[CI] BHUNT comparison experiments
Hideaki Kimura
hkimura at cs.brown.edu
Fri Jun 20 10:55:21 EDT 2008
Okay, here's what I got with an error table with all attributes.
CREATE TABLE EXCEPTIONS (CATID INT NOT NULL, ItemID INT NOT NULL,
CAT1 VARCHAR(40) NOT NULL, CAT2 VARCHAR(40) NOT NULL,
CAT3 VARCHAR(40) NOT NULL, CAT4 VARCHAR(40) NOT NULL, CAT5 VARCHAR(40)
NOT NULL,
CAT6 VARCHAR(40) NOT NULL, Price REAL NOT NULL);
INSERT INTO EXCEPTIONS (CATID, ItemID ,CAT1, CAT2, CAT3, CAT4, CAT5,
CAT6, Price)
SELECT CATID, ItemID ,CAT1, CAT2, CAT3, CAT4, CAT5, CAT6, Price FROM ITEMS
WHERE CATID>PRICE/40.467 + 5 OR CATID<PRICE/40.467 - 5;
The exception table is 266MB! If the database has many correlations to
exploit, such a large exception table doesn't work.
The rewritten query is now:
SELECT COUNT(DISTINCT CAT3) FROM (SELECT CAT3 FROM ITEMS WHERE PRICE
BETWEEN 1000 AND 1100 AND (CATID BETWEEN 20 AND 33) UNION SELECT CAT3
FROM EXCEPTIONS WHERE PRICE BETWEEN 1000 AND 1100) AS V
which on average took 800ms (detail below).
Aggregate (cost=21.54..21.55 rows=1 width=98) (actual
time=782.046..782.046 rows=1 loops=1)
-> Unique (cost=21.50..21.51 rows=2 width=15) (actual
time=779.880..781.975 rows=18 loops=1)
-> Sort (cost=21.50..21.51 rows=2 width=15) (actual
time=779.877..780.750 rows=3811 loops=1)
Sort Key: items.cat3
Sort Method: quicksort Memory: 285kB
-> Append (cost=0.00..21.49 rows=2 width=15) (actual
time=99.936..762.980 rows=3811 loops=1)
-> Index Scan using pk_items on items
(cost=0.00..12.99 rows=1 width=15) (actual time=99.934..564.299
rows=3604 loops=1)
Index Cond: ((catid >= 20) AND (catid <= 33))

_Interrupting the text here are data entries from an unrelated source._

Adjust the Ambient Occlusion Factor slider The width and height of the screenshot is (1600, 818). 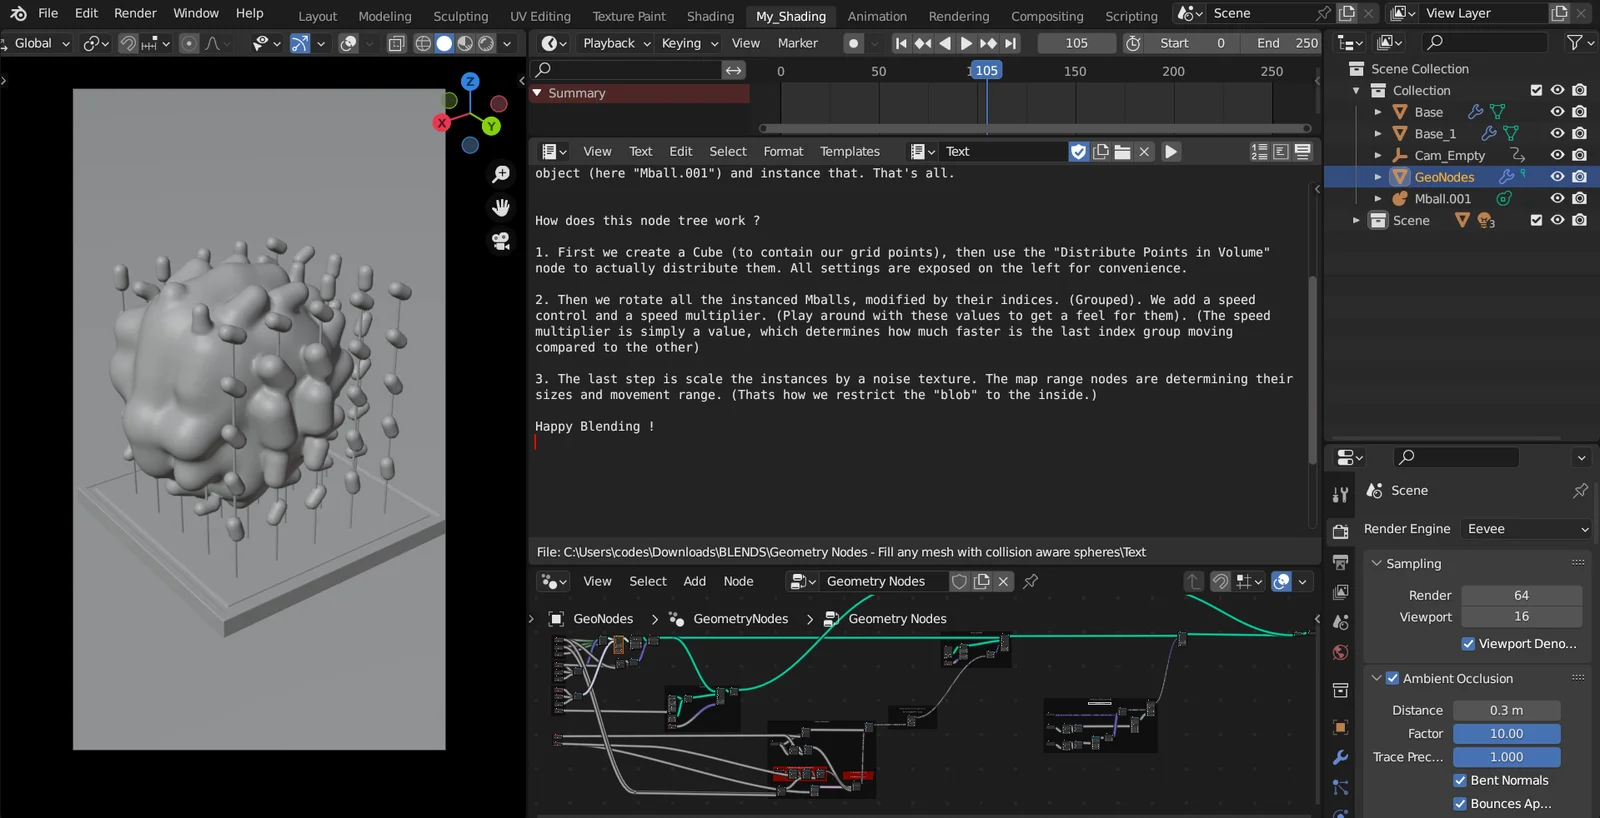(x=1506, y=734)
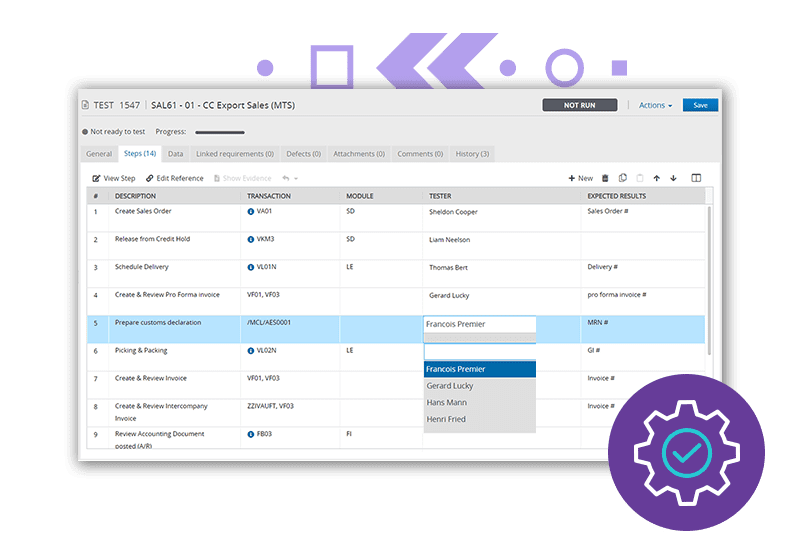Viewport: 800px width, 550px height.
Task: Open the Actions dropdown
Action: pos(655,105)
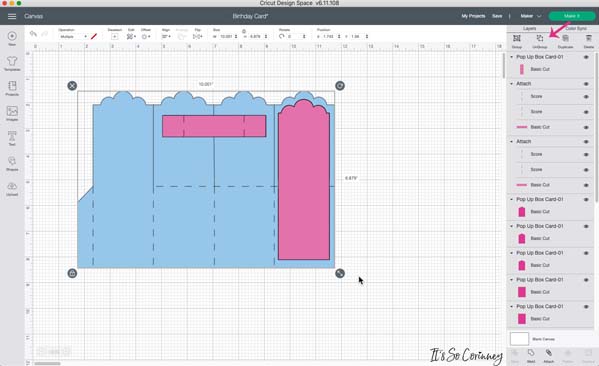Image resolution: width=599 pixels, height=366 pixels.
Task: Click the Undo arrow in toolbar
Action: (x=33, y=34)
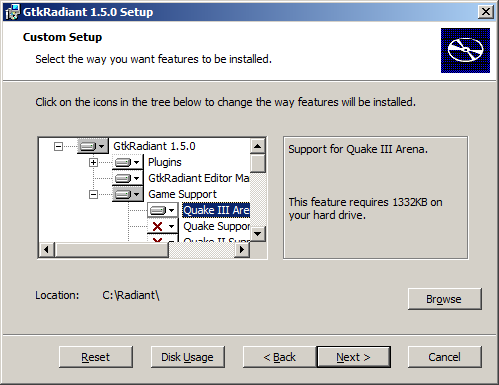Open Game Support feature drive icon menu
The image size is (499, 385).
pyautogui.click(x=127, y=194)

Filter: ((price >= 1000::double precision)
AND (price <= 1100::double precision))
-> Index Scan using i_exception on exceptions
(cost=0.00..8.48 rows=1 width=15) (actual time=132.524..197.014 rows=207
loops=1)
Index Cond: ((price >= 1000::double
precision) AND (price <= 1100::double precision))
Total runtime: 782.723 ms
(12 rows)
The runtime is almost same as previous, a little bit (200ms) slower for
Append(union).
Alexander Rasin wrote:
>
>>> implementation is competitive with us, except for the size of
>>> exceptions table. In fact, I wouldn't be surprised if we lost - what
>>> exactly was the CI runtime as compared to the numbers you presented
>>> at the end?
>> We can't simply compare with our CI Runtime because distribution was
>> changed from the figure on the paper, but it's sure that performance
>> is almost same.
>>
> I am concerned we might actually be slower. My impression is that
> gaussian distribution would give scattered errors (depending on the
> parameter) causing c_per_u to be high.
>
>>> Note that this Guassian chosen distribution is relatively favorable
>>> to us. I can think of a distribution that is really bad for CI. In
>>> particular, imagine a case where the central bump remains the same,
>>> but number of errors is very small. For example, 10,000 error tuples
>>> uniformly distributed outside of the bump can cause CI to read
>>> additional 10000 primary key buckets, but BHUNT will only need to
>>> read 10K exception tuples, which is very cheap (both size and I/O-wise)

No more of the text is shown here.